The question presented is whether under the facts stated in our findings the petitioner is entitled to deduct from gross income in his return for 1941 $23,318.53 of the debt of Edward G. King owed to the partnership of Chauncey & Co., dissolved by the death of petitioner’s father, which debt became worthless in 1941. The deduction is claimed by the petitioner as a worthless debt.
In the deficiency notice the respondent disallowed the deduction of the $23,318.53 for the reason that it:
* * * represents a deduction made by you in connection with the liquidation of the interest of C. Edgar Anderson in the firm of Chauncey and Company. You have failed to show that there existed as at December 31, 1940 any value to the item claimed nor have you shown any acceptable identifiable event occurring in the year 1941 to sustain your claim to this deduction.
The respondent now admits that the debt of Edward G. King to Chauncey & Co. became worthless in 1941 as a result of his expulsion from the Stock Exchange without any assets except the seat on the Stock Exchange standing in the name of Edward G. King, the cost of which had been borne by the firm. He still insists, however, that the amount is not a legal deduction from petitioner’s gross income.

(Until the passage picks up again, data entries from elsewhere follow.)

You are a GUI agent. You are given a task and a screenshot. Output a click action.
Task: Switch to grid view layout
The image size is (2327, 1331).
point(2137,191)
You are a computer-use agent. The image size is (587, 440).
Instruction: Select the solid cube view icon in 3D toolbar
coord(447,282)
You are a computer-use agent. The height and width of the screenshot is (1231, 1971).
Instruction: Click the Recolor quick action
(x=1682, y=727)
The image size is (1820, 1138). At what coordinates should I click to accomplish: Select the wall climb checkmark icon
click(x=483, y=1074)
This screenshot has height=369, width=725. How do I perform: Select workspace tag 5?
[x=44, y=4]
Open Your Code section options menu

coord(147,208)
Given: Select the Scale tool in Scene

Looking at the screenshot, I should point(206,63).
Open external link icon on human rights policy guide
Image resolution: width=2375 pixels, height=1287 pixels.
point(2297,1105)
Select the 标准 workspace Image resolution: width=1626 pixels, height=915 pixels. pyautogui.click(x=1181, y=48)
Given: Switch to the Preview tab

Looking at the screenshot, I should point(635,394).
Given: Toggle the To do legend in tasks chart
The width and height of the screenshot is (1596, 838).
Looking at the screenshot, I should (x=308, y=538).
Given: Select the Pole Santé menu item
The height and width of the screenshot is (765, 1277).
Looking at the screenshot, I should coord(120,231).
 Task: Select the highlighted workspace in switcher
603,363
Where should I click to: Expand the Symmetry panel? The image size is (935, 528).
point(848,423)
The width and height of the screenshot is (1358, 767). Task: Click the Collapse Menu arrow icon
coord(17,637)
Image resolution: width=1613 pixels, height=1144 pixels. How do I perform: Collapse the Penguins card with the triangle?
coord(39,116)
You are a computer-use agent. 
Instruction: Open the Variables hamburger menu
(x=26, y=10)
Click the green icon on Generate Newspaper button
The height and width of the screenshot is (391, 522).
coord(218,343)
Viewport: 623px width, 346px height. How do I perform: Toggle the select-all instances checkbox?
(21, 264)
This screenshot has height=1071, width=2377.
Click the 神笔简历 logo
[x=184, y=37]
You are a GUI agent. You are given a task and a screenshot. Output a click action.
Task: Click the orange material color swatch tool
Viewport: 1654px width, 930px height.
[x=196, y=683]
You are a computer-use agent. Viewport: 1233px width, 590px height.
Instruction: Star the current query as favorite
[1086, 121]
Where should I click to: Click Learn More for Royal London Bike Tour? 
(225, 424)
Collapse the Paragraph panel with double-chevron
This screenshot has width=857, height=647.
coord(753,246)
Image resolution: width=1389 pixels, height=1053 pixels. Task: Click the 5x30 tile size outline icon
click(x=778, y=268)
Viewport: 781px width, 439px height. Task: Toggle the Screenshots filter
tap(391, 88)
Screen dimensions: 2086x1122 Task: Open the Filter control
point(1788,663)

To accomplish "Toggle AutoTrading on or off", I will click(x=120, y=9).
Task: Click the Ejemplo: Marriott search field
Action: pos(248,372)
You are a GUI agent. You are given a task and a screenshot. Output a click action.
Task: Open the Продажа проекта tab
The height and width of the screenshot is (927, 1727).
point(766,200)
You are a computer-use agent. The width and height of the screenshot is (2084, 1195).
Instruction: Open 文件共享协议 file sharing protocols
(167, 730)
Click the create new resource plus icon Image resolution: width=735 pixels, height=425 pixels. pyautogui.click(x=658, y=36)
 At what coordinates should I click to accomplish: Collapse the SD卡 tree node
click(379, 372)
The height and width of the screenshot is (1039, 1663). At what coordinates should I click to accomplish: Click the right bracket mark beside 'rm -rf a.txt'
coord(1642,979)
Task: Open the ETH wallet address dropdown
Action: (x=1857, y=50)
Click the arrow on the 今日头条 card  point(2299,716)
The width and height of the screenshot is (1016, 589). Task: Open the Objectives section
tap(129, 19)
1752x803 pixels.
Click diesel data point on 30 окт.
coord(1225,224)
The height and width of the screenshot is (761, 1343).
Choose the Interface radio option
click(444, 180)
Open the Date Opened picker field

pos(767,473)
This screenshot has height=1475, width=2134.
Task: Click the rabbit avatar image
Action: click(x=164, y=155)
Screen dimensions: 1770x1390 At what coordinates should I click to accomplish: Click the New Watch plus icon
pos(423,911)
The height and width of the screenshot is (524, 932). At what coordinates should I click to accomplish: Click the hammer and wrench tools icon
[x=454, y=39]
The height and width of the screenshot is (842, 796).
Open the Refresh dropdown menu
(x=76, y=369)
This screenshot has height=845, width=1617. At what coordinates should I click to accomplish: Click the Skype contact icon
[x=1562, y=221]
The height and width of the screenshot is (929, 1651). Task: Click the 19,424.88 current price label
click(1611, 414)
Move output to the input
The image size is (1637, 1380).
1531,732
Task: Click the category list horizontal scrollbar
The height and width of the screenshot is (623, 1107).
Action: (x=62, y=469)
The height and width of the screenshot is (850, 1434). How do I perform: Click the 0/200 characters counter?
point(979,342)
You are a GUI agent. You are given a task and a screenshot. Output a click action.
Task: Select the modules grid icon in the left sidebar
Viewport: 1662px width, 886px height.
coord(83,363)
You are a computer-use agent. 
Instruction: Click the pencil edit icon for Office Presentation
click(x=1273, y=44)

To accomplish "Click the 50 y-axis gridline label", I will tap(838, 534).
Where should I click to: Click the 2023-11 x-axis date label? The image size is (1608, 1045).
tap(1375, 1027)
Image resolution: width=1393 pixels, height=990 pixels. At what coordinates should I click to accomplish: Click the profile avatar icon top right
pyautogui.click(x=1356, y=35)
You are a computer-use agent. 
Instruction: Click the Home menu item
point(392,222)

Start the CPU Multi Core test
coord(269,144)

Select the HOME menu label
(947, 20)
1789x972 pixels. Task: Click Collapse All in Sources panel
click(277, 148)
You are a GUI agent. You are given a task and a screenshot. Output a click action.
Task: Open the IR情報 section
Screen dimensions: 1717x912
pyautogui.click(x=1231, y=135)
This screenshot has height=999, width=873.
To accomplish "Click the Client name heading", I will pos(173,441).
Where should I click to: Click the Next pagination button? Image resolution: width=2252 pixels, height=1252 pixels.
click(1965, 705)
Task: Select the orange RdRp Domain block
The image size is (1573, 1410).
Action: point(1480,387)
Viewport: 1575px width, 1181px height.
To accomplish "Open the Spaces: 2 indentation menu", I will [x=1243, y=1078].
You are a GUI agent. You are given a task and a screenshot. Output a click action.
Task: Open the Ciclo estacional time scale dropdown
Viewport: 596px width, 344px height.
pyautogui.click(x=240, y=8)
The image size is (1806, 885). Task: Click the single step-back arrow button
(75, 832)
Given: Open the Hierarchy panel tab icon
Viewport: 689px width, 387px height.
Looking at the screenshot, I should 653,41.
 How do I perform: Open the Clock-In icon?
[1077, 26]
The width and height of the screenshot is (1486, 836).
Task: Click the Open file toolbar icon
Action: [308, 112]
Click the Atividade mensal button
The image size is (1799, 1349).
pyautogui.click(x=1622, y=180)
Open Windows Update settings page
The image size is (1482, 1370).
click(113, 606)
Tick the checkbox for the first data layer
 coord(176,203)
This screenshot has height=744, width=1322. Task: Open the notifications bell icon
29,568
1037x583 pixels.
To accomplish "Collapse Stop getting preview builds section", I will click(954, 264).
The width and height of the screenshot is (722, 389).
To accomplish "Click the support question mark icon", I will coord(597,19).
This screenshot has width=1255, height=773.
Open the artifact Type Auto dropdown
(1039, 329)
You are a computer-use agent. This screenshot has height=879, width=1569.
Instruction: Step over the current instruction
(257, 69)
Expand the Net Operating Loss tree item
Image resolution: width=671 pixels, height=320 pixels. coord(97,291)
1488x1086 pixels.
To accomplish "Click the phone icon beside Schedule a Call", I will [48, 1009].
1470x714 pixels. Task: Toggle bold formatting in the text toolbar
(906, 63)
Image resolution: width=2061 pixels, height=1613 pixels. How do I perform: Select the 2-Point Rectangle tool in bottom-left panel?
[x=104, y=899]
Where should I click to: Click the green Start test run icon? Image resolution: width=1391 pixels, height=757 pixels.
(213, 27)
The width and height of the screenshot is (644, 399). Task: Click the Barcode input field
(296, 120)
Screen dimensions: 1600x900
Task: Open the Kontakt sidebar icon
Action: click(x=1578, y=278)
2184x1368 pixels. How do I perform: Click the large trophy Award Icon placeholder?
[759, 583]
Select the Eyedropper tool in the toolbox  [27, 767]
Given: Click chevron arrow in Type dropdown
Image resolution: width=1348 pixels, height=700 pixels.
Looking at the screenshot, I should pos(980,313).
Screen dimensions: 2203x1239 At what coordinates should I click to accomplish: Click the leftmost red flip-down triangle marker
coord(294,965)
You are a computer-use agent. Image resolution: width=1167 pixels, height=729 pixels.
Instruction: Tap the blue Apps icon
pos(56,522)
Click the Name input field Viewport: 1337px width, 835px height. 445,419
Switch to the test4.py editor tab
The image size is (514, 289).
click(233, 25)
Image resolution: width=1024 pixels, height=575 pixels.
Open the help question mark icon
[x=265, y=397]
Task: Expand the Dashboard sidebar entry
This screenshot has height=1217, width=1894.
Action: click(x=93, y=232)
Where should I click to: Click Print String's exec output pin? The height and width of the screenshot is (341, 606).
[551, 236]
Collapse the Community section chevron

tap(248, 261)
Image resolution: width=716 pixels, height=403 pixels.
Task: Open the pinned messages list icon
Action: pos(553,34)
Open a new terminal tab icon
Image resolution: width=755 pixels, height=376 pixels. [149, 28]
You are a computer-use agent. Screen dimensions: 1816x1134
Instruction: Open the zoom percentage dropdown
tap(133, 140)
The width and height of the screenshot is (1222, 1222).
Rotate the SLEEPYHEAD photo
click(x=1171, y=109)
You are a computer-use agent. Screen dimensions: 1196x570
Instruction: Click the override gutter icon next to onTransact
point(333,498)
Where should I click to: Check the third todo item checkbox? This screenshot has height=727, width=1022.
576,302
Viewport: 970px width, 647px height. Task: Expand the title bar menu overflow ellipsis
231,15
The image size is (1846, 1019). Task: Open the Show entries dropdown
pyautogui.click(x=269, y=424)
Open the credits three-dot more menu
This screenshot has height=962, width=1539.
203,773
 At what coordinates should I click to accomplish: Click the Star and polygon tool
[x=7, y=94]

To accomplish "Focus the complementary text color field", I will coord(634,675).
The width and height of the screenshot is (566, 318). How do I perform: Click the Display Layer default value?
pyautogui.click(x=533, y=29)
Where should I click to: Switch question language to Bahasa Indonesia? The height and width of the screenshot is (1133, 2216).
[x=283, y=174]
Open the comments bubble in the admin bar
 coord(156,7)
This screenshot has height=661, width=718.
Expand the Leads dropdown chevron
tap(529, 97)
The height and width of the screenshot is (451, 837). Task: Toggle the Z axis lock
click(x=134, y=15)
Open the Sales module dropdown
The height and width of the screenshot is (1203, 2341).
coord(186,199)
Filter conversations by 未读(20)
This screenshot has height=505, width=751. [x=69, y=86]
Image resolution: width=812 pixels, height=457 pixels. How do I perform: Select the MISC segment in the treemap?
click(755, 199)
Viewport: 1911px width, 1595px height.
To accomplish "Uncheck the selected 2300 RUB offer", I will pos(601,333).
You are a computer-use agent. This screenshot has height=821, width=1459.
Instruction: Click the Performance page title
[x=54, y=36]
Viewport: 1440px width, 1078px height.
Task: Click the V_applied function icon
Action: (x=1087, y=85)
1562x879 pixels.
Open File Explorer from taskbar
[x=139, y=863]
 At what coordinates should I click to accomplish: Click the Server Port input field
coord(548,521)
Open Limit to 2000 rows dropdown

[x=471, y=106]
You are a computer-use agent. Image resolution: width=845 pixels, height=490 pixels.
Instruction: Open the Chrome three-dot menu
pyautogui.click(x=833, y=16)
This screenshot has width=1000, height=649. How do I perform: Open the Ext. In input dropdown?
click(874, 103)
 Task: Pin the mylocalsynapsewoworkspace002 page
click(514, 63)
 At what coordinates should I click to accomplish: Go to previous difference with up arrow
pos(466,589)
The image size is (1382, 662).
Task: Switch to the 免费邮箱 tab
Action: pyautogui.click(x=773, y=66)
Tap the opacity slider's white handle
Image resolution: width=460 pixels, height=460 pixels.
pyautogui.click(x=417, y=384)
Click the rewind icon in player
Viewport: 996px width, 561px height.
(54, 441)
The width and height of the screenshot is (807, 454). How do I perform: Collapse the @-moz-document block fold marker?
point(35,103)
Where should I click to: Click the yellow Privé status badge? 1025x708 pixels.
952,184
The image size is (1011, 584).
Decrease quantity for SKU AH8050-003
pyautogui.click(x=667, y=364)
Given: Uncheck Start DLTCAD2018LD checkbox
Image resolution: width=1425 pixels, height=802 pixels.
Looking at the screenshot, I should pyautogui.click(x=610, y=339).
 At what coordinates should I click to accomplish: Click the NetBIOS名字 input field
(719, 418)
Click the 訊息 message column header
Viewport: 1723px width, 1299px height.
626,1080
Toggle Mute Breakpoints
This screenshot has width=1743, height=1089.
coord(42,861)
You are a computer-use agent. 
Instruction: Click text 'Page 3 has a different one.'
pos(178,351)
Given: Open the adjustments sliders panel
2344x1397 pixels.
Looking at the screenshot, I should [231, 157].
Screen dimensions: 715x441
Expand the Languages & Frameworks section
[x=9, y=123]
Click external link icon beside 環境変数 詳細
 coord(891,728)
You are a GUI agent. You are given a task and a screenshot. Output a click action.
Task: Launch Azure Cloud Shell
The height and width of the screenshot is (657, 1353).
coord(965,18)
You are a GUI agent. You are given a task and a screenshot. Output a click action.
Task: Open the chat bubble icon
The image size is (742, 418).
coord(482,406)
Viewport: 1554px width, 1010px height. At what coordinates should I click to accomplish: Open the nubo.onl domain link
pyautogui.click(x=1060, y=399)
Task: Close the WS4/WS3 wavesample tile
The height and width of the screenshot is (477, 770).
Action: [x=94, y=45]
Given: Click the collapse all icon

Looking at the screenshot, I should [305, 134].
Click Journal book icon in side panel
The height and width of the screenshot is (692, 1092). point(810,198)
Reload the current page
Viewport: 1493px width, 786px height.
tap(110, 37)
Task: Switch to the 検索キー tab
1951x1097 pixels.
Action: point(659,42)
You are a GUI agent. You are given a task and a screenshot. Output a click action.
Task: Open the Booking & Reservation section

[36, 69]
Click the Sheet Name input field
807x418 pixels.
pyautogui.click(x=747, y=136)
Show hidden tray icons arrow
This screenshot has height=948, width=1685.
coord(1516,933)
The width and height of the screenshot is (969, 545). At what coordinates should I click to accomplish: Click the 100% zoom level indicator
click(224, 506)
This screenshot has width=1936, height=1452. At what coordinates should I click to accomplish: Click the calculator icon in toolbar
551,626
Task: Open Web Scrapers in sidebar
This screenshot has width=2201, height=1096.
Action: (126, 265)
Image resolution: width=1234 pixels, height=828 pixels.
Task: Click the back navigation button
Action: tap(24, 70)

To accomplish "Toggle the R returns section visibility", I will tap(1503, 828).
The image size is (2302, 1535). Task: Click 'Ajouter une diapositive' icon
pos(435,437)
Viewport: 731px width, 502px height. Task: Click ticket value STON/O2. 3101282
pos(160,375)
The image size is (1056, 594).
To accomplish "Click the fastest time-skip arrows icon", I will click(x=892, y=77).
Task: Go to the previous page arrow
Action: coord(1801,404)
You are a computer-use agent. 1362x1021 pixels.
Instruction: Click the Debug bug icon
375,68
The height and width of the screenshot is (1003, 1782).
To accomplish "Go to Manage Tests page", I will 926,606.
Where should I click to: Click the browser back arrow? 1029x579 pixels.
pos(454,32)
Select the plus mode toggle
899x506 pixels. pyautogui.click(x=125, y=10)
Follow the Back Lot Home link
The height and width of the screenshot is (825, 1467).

His theory of the case is that the new partnership of Chauncey & Co. assumed the liability to pay to the estate of C. Edgar Anderson $249,-811.57; that a balance of $49,825.57 was owing to the estate as of December 31,1941, before any charge-off; and that there is no evidence that the new partnership was insolvent or unable to pay. such indebtedness. He further contends that the petitioner as a legatee of his father gratuitously relieved the new partnership from the payment of $34,-977.80 on December 31,1941, and that such forgiveness of the debt did not give rise to any deduction from gross income on the part of the petitioner.
The only articles of copartnership shown by the record are those •which were executed by the partners on December 31, 1938. Those articles of copartnership were to be effective for only one year. The death of C. Edgar Anderson on October 1, 1939, dissolved the partnership. The surviving partners continued the business of Chauncey & Co. and the books of account of the new partnership show an indebtedness to the estate of C. Edgar Anderson equaling the amount receivable by such estate. That liability was not liquidated within the period of time required by the articles of copartnership in effect at the date of C. Edgar Anderson’s death. Approximately $200,000 of the amount was paid within six months of the date of death. The petitioner, speaking for himself and his sister, who are the legatees of his father, whose estate had been distributed, testified that “realizing that a brokerage firm could not liquidate in a very short time, we accepted. $200,000 on account with future payments to come after liquidation would take place.” What the articles of copartnership of the new firm provided with respect to its liability to the estate of C. Edgar Anderson if a new partnership agreement should be entered into is not disclosed by the record.
When the new firm was unable to collect from Edward G. King the amount of his indebtedness, the petitioner was advised that this was an account due the old firm and that the estate of C. Edgar Anderson would have to bear its portion of the loss, which was determined to be $34,977.80. The petitioner granted this contention and the indebtedness of the new firm to the estate was reduced by a like amount on December 31, 1941.
It is the petitioner’s contention that, since he was a distributee of his father’s estate and was entitled to receive two-thirds of the balance owed to Iris father’s estate by the new firm, he is entitled to consider Edward G. King his debtor and entitled to the deduction of $23,318.53 claimed in his return for 1941.
We think that it is apparent that the credit balance due from Edward G. King was an asset of Chauncey & Co. In Guggenheim v. Helvering (C. C. A., 2d Cir.), 117 Fed. (2d) 469; certiorari denied, 314 U. S. 621, it was held that under the New York Partnership Law a deceased partner’s executors had no interest in the firm’s assets, but only the right to an accounting. We therefore think that in the instant proceeding the petitioner was not in 1941 a creditor of Edward G. King and that he is not entitled to the deduction of any part of King’s indebtedness to Chauncey & Co., which became worthless in 1941. A. taxpayer is not entitled to deduct from gross income any part of a worthless debt owed to some one other than the taxpayer.
In Lillie V. Kohn, 16 B. T. A. 662, the question was whether the residuary legatees were entitled to deduct in 1922 a loss on a note which had been valued at par on the date of the death of the decedent and became worthless in 1922. We held that the note was vested in the residuary legatees, since the debts and legacies of the estate had been paid, and that they were entitled to the deduction. It will be noted that' in that case the maker of a note was indebted to the estate of the decedent and to the residuary legatees. It was a debt due to them. The worthlessness of such a debt was a legal deduction from gross income. That case is distinguishable on its facts from the proceeding at bar.
Decision will be entered for the respondent.